*** Opening SOURCE RECORDS ***
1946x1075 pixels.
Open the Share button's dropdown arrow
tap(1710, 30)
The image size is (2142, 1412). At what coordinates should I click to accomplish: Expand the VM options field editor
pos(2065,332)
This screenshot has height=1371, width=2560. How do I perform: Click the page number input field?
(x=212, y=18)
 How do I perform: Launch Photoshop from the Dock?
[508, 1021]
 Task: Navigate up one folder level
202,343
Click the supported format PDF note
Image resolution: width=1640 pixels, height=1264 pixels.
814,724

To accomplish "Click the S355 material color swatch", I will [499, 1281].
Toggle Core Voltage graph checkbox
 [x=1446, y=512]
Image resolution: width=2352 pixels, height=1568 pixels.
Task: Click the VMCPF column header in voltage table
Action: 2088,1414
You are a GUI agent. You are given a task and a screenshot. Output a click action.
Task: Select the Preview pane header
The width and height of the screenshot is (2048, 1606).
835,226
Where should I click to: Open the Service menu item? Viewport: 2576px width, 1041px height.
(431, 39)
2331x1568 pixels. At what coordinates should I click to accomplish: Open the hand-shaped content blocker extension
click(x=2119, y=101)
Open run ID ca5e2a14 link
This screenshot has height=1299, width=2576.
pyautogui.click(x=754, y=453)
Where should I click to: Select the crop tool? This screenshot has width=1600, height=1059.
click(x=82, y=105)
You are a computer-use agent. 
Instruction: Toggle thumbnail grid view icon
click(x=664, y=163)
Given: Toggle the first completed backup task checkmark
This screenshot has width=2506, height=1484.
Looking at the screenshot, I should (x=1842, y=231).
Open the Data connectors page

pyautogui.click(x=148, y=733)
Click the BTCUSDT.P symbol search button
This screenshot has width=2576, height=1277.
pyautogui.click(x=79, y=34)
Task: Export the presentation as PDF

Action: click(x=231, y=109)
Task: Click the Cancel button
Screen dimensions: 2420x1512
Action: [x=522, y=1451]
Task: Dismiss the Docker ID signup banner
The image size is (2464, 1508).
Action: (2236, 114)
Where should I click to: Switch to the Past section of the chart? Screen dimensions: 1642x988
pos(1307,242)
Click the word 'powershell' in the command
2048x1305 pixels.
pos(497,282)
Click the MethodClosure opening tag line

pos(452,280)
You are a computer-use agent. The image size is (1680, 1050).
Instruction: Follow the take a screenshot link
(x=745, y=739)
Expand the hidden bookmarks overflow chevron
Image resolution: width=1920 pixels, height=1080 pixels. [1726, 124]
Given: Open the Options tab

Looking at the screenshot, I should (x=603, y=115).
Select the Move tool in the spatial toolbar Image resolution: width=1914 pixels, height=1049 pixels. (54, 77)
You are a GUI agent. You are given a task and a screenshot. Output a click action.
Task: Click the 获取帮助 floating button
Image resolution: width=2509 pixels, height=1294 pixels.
*** Closing SOURCE RECORDS ***
• **ACTIVITY**
Which lines of the records above contain the word "agent"? Report each one in full.

• **YOUR SOLUTION**
You are a GUI agent. You are given a task and a screenshot. Output a click action.
You are a computer-use agent. 
You are a computer-use agent. The image size is (1680, 1050).
You are a GUI agent. You are given a task and a screenshot. Output a click action.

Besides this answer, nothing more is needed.